During my drive home from school, the dj reported that we would be having "indoor recess" today, as it's too rainy to hit the playground. That made me laugh, and good timing on that. I was right in the middle of pondering the reason(s) for my sudden impulse to burst into tears, which hit me about quarter to twelve, as Chef was giving his daily end-of-class wrap up.

We started the day with a projected photo of Chef's dinner from last night, a close-up of a stuffed leg of lamb on a bed of roasted root vegetables. He went through his process in detail, and I added "roast" to the shopping list that I was working on before class started. We got our nutrition mid-terms back (94%) and then took the written kitchen final, another 50 multiple choice questions that were totally easy. We spent some time with our partners, strategizing our cooking plan for today's two-dish final (day one of two): roast chicken, poached salmon. Aaron impressed me by sharing a written plan of attack, including a list for each of us of equipment and ingredients to gather before we get started.

Nothing too tricky. Preheat the oven, sauté the onions for the pilaf, prepare the root vegetables to accompany the chicken. Season and sear the chicken, add the vegetables, pop it in the oven, add wine 10 minutes later, add stock 15 minutes after that; make sure it's cooked, then make a stock from the pan drippings. Meanwhile, finish the pilaf, poach the salmon and zucchini, season the zucchini, make the beurre blanc sauce for the fish, plate and serve. We got 40 out of 50 points on the salmon, because the sauce was not thick enough, and because Chef said he had some undercooked rice. I subsequently ate four big spoonsful of rice and it all seemed consistently and fully cooked to me, but there's no arguing with the Chef.

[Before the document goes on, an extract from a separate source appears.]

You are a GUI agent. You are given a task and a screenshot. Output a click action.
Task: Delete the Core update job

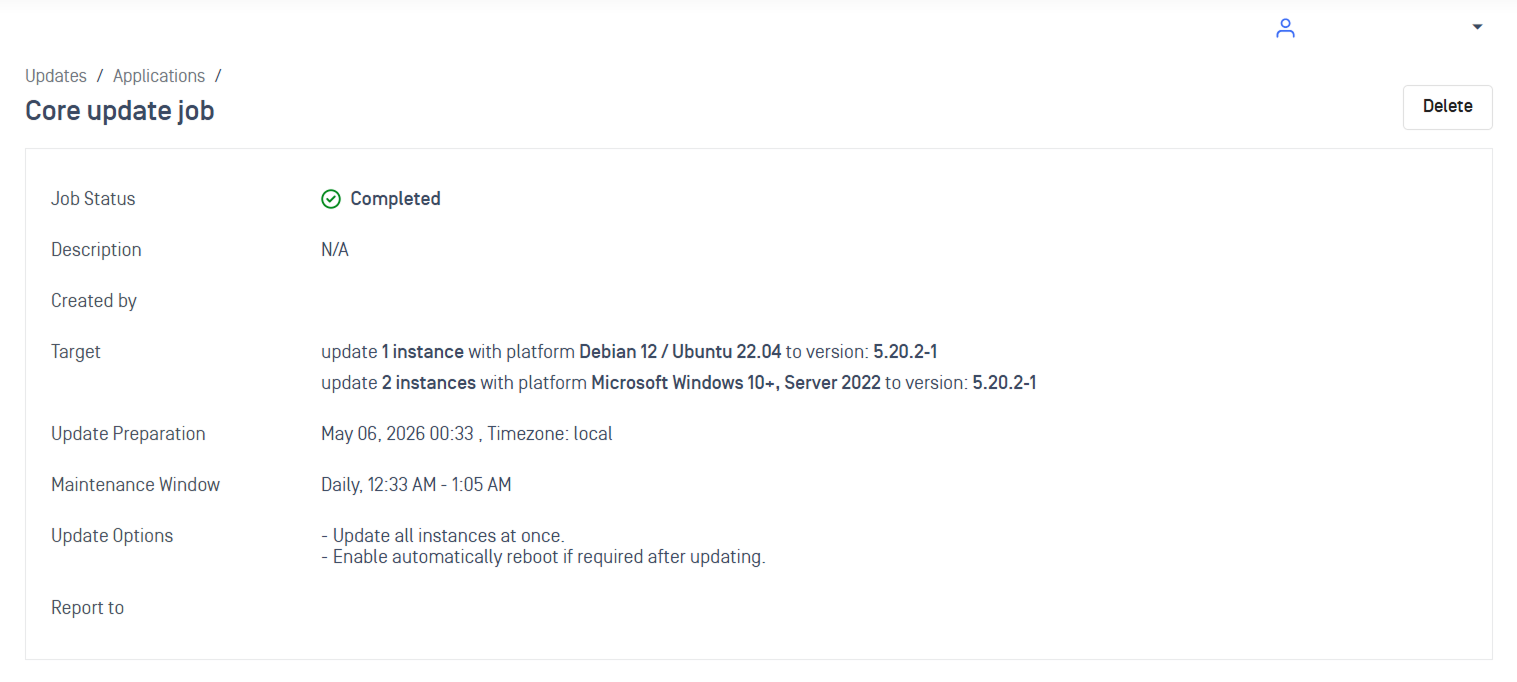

Our chicken took FOREVER to finish in the oven, at least 15 minutes longer than the estimated 30 minutes as per Chef's demonstration, but we were warned that undercooked chicken would result in zero points. We ended up with 46 on that dish, a couple points missing for thick sauce (it's always something) and for a nicely turned carrot that was slightly underdone. So a B for the day's efforts, and food that was incredibly edible (I know, because we ate it during kitchen clean-up).

Before he dismissed us, Chef told the class that he was generally disappointed with our results today. (I know one team scored a 98, and another a 93, but the other three teams were significantly below us.) His palatable disappointment is what set me off, and I hurried to get out of class, gather my gear from my locker, and head to my car, without talking to anyone. With the rain falling steadily, I no longer had the need or ability to keep my face dry, so gave in. And what exactly was the issue? Not the B, even though my son asked how I did, then IM'd "86? not 90?" when I reported my results. No, I think I'm past that. Maybe it's the recurring realization that sometimes good does not mean always good. And sometimes great doesn't even mean always good. Maybe it's accumulated sleep depravation. The alarm, set for 5:25, has not gone off one single morning in the last six weeks. I am always awake, waiting for 5:19 to change to 5:20, then I get up and turn off the alarm. Maybe it's disappointment that my brother and his family have had their travel plans thwarted by Mother Nature, and will be spending the holidays at home in Denver instead of with us.

Then again, maybe it's just "inside recess". One of the best remedies for pent-up tears is the right movie, so I'm off to wrap presents and watch "Love Actually", and that might just do the trick. Tomorrow: veal scallopini, grilled pork chops.